The official entry stated “they shall as far as the construction of the prison allow thereof, be separated from other debtors, but shall not be placed in separate confinement, or with any class of criminal prisoners”.
In fact, it was the beginning of a more considerate attitude to debtors, which would eventually result in the ending of prison for owing money.
Strangely today, there is a possibility that a debtor can be committed to prison from the result of litigation, but only for contempt of court, by ignoring a particular court order.
References to the treatment of debtors in prison shows what they were to be given to eat and drink, with separate lists for men and women. A reminder that women could also end up in prison for owing small sums of money, as well as men.
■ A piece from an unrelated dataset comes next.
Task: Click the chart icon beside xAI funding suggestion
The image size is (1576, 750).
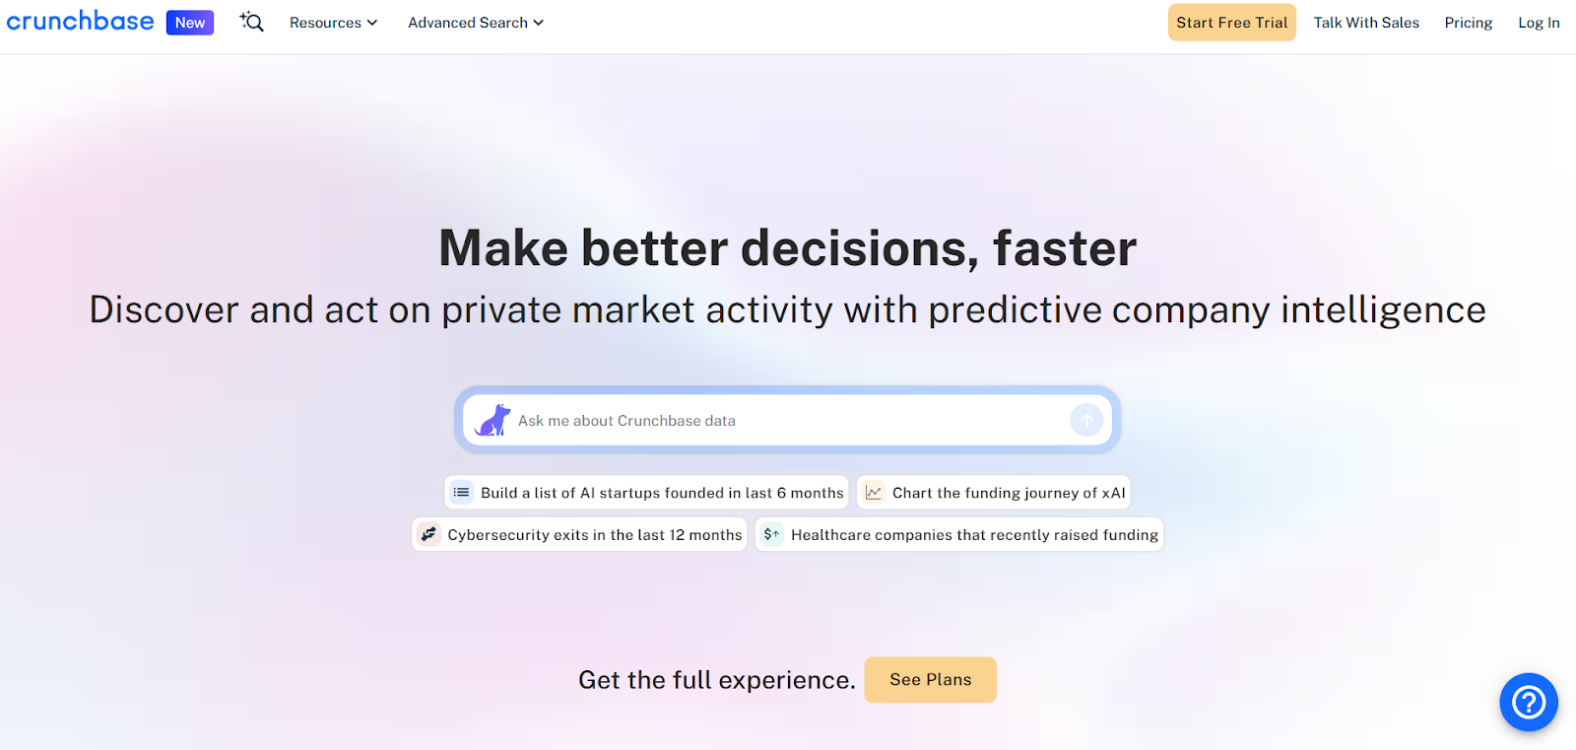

There were several prisons throughout Britain where debtors were incarcerated, and in London for instance, Whitechapel Prison was the debtors’ prison for Stepney and Hackney, for those with debts between £2 and £5. Newgate prison was probably one of the better known prisons.
There was a “New Debtors” prison built in White Cross Street, London. Records show that “this prison was erected to confine those unfortunate persons who would otherwise have been incarcerated with felons of every description within the walls of Newgate”.
The building was commenced in 1813 and opened in 1819, and was calculated to hold 400 prisoners.
We have come a long way from the days of debtors’ prisons, with the introduction of the Companies Act, and new Bankruptcy laws, as well as Individual Voluntary Arrangements, Company Voluntary Arrangements, Administration, Receivership, etc. etc. But we may still have some way to go.
Many clients that we act for would love to see us return to the days of debtors’ prisons, and having witnessed the various predicaments they find themselves in as a result of being owed substantial sums; it is easy to understand their wishes. But the laws that protect debtors by allowing them to ignore their financial obligations are often the laws that allow them to take advantage of their creditors and will continue to do so for some time in the future; and even ease the financial pain of debtors further.
“Good judgment comes from experience, and experience comes from bad judgment”
And hopefully remembering this will help you to avoid giving unnecessary and frivolous credit to someone who could end up owing you a substantial amount of money, with no hope of repaying the debt.